Isso pode ser confirmado pelo número de certidões de casamento emitidas em São Francisco no mês seguinte ao terremoto. Outros sinais sutis também refletem esse aumento, como os pedidos urgentes de anéis de noivado para joalheiros. Esse evento gerou uma série de justaposições surreais, como casais que iniciavam sua vida juntos em meio às ruínas e à destruição. Um jornal que comentava o ocorrido, afirmou que “as pessoas que casam por um terremoto só devem se divorciar por um cataclismo de igual ou maior intensidade”.
O mesmo padrão ocorreu durante outros desastres naturais. Embora não haja uma literatura acadêmica aprofundada sobre o tema, dois estudos intrigantes sobre os efeitos dos terremotos na China e do Furacão Hugo na Flórida constataram praticamente o mesmo: aumentos estatisticamente significativos nos casamentos e nos divórcios. No caso da Flórida, os pesquisadores mostraram de forma persuasiva como os condados do estado tachados de “áreas de desastre” apresentavam níveis muitos mais altos de matrimônios que locais que não sofreram os piores efeitos do furacão.
O que não é tão bem compreendido – mas é tão importante quanto – é a qualidade das uniões forjadas em meio a um desastre, seja ele uma crise econômica, uma guerra ou uma pandemia. O que a pouca pesquisa existente sobre o tema sugere é que os desastres criados por outros humanos – como o atentado de Oklahoma ou o 11 de setembro, por exemplo – na verdade reduz as taxas de divórcio nas áreas diretamente afetadas pela calamidade. Por outro lado, os desastres naturais parecem incentivar tanto os divórcios quanto os casamentos.
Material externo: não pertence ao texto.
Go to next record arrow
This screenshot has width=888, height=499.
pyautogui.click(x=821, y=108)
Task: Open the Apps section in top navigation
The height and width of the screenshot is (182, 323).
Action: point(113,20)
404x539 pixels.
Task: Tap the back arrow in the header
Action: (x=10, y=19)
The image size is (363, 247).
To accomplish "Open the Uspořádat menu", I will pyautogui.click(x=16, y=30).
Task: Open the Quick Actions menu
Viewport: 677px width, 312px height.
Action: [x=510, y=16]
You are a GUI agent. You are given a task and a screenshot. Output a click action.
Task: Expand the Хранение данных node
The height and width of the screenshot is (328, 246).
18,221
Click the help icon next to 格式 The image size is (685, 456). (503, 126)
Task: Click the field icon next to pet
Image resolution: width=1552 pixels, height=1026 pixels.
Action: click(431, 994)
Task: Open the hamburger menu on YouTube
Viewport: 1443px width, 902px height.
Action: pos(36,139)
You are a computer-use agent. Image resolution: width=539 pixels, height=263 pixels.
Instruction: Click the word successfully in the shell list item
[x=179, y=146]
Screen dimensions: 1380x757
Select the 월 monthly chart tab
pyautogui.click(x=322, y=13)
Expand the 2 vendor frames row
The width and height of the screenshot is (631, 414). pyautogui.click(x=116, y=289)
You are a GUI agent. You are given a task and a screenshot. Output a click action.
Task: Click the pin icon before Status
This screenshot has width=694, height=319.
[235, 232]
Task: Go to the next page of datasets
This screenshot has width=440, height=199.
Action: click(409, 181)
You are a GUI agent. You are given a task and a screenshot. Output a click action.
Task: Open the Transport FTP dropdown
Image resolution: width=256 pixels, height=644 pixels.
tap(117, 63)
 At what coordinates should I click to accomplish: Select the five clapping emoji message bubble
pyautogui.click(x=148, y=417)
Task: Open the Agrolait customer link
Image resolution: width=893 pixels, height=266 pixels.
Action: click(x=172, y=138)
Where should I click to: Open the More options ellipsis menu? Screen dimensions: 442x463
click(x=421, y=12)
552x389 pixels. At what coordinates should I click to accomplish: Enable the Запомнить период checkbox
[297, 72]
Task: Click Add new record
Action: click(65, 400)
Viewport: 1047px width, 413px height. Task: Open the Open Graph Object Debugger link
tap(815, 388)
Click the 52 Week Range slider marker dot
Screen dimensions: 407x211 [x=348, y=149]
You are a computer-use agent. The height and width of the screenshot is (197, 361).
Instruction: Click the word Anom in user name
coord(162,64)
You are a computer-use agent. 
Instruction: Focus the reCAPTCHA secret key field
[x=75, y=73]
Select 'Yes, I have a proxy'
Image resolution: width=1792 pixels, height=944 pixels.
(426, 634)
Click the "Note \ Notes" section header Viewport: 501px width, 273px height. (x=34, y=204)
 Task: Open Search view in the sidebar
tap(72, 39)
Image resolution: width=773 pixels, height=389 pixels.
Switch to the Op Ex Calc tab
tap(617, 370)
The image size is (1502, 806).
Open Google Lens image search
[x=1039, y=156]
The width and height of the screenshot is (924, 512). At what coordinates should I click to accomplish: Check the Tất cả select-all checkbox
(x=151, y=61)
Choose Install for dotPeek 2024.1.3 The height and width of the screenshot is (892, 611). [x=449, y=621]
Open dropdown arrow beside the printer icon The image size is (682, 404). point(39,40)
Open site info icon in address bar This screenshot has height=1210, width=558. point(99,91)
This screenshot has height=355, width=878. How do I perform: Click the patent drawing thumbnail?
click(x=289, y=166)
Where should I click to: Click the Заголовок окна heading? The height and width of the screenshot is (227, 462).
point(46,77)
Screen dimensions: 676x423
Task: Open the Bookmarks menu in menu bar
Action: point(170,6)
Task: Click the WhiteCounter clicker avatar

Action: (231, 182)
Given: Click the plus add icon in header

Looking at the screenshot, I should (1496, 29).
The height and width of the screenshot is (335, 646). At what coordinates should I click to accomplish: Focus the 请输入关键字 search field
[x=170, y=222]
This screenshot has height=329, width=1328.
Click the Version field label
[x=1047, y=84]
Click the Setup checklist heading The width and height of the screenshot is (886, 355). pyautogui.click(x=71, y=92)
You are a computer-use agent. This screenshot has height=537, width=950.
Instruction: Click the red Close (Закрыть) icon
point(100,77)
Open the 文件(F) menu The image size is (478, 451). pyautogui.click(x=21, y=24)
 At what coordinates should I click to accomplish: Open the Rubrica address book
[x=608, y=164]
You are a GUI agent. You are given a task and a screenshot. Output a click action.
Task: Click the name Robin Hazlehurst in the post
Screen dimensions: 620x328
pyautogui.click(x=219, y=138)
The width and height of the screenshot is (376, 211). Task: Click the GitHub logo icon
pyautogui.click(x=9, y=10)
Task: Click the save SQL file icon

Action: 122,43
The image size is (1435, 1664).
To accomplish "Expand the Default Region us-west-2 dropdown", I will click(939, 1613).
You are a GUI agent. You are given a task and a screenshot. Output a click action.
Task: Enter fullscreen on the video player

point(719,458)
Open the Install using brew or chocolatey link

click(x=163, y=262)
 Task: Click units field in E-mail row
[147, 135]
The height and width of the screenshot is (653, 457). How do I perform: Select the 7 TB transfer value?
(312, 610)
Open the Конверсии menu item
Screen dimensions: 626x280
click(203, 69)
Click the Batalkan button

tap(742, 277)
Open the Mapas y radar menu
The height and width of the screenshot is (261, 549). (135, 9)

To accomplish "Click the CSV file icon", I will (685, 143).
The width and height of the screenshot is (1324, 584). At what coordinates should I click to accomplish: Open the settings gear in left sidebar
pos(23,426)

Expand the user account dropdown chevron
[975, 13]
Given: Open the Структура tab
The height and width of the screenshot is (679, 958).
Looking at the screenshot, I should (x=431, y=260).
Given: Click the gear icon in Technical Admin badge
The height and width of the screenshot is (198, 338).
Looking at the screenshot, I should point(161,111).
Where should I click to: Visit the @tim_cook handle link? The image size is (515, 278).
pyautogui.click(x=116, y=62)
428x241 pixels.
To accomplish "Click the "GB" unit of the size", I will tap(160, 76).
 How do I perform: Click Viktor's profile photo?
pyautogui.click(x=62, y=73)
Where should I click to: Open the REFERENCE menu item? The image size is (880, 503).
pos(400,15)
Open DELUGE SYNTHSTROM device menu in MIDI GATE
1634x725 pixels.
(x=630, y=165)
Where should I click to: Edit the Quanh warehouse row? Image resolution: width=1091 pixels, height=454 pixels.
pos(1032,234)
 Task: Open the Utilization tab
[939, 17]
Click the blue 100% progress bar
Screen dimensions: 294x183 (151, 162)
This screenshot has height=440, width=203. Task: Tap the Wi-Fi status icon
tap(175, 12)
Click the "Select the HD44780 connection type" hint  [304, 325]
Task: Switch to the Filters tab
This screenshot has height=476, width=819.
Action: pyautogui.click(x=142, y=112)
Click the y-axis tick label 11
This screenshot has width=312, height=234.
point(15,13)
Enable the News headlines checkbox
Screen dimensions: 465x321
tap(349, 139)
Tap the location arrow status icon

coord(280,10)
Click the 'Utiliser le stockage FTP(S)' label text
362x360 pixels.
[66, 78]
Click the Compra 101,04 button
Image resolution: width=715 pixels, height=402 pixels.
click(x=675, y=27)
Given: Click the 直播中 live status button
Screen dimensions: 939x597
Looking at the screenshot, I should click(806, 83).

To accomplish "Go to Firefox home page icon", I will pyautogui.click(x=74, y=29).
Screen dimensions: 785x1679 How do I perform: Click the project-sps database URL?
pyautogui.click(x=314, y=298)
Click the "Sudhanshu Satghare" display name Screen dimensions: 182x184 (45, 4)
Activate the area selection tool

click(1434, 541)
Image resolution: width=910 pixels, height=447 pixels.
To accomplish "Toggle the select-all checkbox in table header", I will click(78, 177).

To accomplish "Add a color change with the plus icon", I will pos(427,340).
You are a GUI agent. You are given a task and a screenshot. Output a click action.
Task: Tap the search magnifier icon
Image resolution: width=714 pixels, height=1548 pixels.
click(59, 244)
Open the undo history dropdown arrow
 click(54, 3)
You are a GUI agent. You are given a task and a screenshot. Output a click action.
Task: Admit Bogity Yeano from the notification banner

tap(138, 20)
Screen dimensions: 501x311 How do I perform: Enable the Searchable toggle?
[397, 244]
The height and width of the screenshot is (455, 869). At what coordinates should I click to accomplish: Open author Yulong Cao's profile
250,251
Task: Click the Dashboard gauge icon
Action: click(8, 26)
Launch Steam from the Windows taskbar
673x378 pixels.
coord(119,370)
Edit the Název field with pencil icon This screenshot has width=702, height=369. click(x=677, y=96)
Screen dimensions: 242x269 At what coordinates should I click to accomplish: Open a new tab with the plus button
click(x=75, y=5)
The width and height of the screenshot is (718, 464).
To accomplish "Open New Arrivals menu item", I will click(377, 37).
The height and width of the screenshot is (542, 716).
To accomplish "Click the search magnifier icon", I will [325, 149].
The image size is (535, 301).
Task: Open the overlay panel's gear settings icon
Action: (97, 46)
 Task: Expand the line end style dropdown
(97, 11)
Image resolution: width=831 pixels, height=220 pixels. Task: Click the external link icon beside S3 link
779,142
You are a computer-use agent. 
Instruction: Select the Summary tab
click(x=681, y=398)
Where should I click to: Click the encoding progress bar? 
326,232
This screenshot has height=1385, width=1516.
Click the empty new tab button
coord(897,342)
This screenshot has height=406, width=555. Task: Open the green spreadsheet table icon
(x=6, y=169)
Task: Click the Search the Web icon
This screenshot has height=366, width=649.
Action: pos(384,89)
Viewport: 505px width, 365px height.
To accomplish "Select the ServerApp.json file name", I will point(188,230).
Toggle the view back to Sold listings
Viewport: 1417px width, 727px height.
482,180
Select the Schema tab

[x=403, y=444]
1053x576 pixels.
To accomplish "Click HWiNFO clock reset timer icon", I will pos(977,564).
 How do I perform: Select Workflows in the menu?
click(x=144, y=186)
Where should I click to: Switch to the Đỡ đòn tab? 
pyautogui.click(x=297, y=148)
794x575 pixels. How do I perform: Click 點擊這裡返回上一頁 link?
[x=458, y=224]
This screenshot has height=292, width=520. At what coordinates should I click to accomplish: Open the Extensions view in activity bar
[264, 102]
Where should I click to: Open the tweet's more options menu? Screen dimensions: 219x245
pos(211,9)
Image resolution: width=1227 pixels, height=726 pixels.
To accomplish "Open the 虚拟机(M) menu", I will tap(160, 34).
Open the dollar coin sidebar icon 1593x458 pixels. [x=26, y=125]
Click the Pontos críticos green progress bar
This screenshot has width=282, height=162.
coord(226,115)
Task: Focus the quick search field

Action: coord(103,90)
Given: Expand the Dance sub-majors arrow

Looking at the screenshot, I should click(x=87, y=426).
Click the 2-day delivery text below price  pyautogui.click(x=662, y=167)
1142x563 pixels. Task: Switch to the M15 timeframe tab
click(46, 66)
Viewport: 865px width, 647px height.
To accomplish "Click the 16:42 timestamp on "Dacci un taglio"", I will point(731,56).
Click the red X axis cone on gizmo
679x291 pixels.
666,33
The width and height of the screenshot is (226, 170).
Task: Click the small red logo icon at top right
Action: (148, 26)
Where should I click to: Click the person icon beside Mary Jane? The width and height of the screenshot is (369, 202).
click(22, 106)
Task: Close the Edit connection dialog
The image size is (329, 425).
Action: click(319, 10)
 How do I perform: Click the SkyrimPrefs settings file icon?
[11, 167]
Todos esses dados sugerem que a pandemia de Covid-19 poderá ter efeitos duradouros sobre o estado civil de muitos norte-americanos. Claro que também poderá acelerar alguns divórcios, mas estes serão compensados pela enorme onda de casamentos pelo país, que já começamos a ver. E talvez esse processo gere até um baby boom que possa ajudar a reverter a redução da fertilidade no longo prazo – embora essa seja uma questão ainda em aberto.
Se esses casamentos vão durar? Essa é uma outra questão. Analisemos essa última pesquisa sobre casamentos realizada por dois economistas. Foi constatado que o dinheiro que casais gastam em alianças e na própria cerimônia era inversamente proporcional à viabilidade de longo prazo do casamento. Quanto maior a ostentação no casamento, menor a probabilidade de sua duração.
Se você for convidado para um casamento no pós-pandemia, não se preocupe se a cerimônia for simples e menos custosa. São esses casais que provavelmente sobreviverão ao tempo, não importa quais desastres estão por vir nos próximos anos.